7. Type of Ground Truth Used
The ground truth was established through expert evaluation by a qualified pathologist who assessed specific staining patterns and background staining on pathologic and normal tissue samples. This is essentially pathology-based ground truth, determined by a human expert's microscopic interpretation.
8. Sample Size for the Training Set
The document describes a comparative study for regulatory submission (510(k)) and does not mention a "training set" in the context of machine learning. The term "training set" is not applicable here as this is not an AI/ML device.
9. How the Ground Truth for the Training Set Was Established
As noted in point 8, the concept of a "training set" is not applicable to this device described in the document.
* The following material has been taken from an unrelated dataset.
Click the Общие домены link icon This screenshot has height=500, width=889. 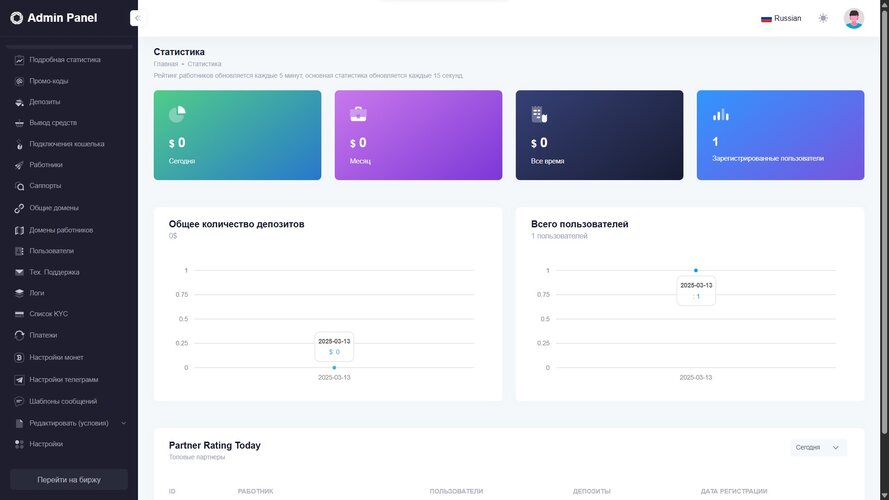click(19, 208)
§ 866.5550 Immunoglobulin (light chain specific) immunological test system.
(a)
Identification. An immunoglobulin (light chain specific) immunological test system is a device that consists of the reagents used to measure by immunochemical techniques both kappa and lambda types of light chain portions of immunoglobulin molecules in serum, other body fluids, and tissues. In some disease states, an excess of light chains are produced by the antibody-forming cells. These free light chains, unassociated with gamma globulin molecules, can be found in a patient's body fluids and tissues. Measurement of the various amounts of the different types of light chains aids in the diagnosis of multiple myeloma (cancer of antibody-forming cells), lymphocytic neoplasms (cancer of lymphoid tissue), Waldenstrom's macroglobulinemia (increased production of large immunoglobulins), and connective tissue diseases such as rheumatoid arthritis or systemic lupus erythematosus.(b)
Classification. Class II (performance standards).